Division of Functional Genomics


SUZUKI, Takeshi

SUZUKI, Takeshi


Assistant Professor

 A detailed knowledge of the genes and signaling pathways mutated in cancer will be required to develop the novel target-based cancer therapeutics. However, the heterogeneity and complexity of genomic alterations in most human cancers hamper straightforward identification of cancer-causing mutations. We use the retrovirus-infected mice as model systems for identifying new cancer genes efficiently. Retroviruses induce tumors through activation of proto-oncogenes or inactivation of tumor suppressor genes as a consequence of retroviral integrations into host genome. Thus the viral integration sites provide powerful genetic tags for cancer gene identification. We are exploring the novel molecular targets for cancer treatment based on functional characterization of the cancer genes isolated by high-throughput screens using retroviral insertional mutagenesis. Once these genes are identified, we use gene knockout and transgenic mice to understand how these genes function in tumorigenesis, and to develop new animal models for human cancer. Our current projects are as follows.

  • Identification of novel cancer genes using retroviral insertional mutagenesis in mice
  • Involvement of histone methyltransferases and demethylases in the initiation and progression of cancer
  • The role of long non-coding RNAs in malignant progression of cancer
  • Relationship between RNA methyl-modifying factors and malignant progression


Fig.1 Most of the genes that encode histone methyltransferases and demethylases are shown to be the targets of retroviral insertional mutagenesis in mice
Histone modifications have important roles in regulating gene expression and genome function by establishing global chromatin environments. The methylation of four lysine (K) residues on the tail of histone H3 (K4, K9, K27 and K36) is regulated by a large number of histone methyltransferases and demethylases. Among them, most of the genes (shown in red) were identified as the targets of retroviral integrations, which indicates their important roles in oncogenesis.

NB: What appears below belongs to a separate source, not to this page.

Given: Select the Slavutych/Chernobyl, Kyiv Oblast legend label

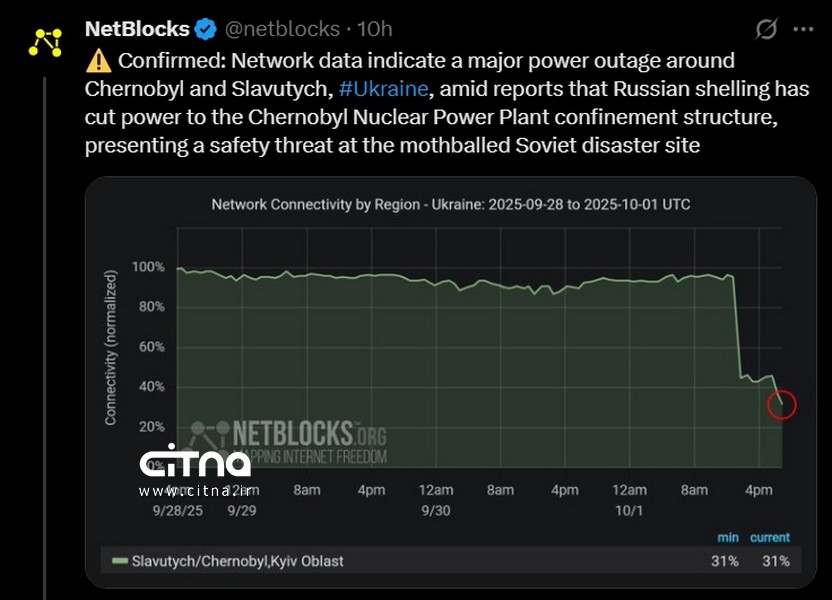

Fig.2 Epigenetic regulation for transcriptional repression of epithelial cell genes during epithelial mesenchymal transition (EMT) of cancer cells
Epithelial-mesenchymal transition (EMT), which refers to the transformation of epithelial cells into highly motile mesenchymal cells by the loss of intercellular adhesion, is considered to be a trigger for cancer metastasis. During the progression of EMT, the transcriptional suppression of epithelial genes such as E-cadherin and the upregulation of mesenchymal genes such as N-cadherin and Vimentin occur. We have shown that various epigenetic regulators such as PRC2 histone methyltransferase complex, PRC1 histone ubiquitination enzyme complex, and long non-coding RNAs are involved in the transcriptional repression of epithelial genes.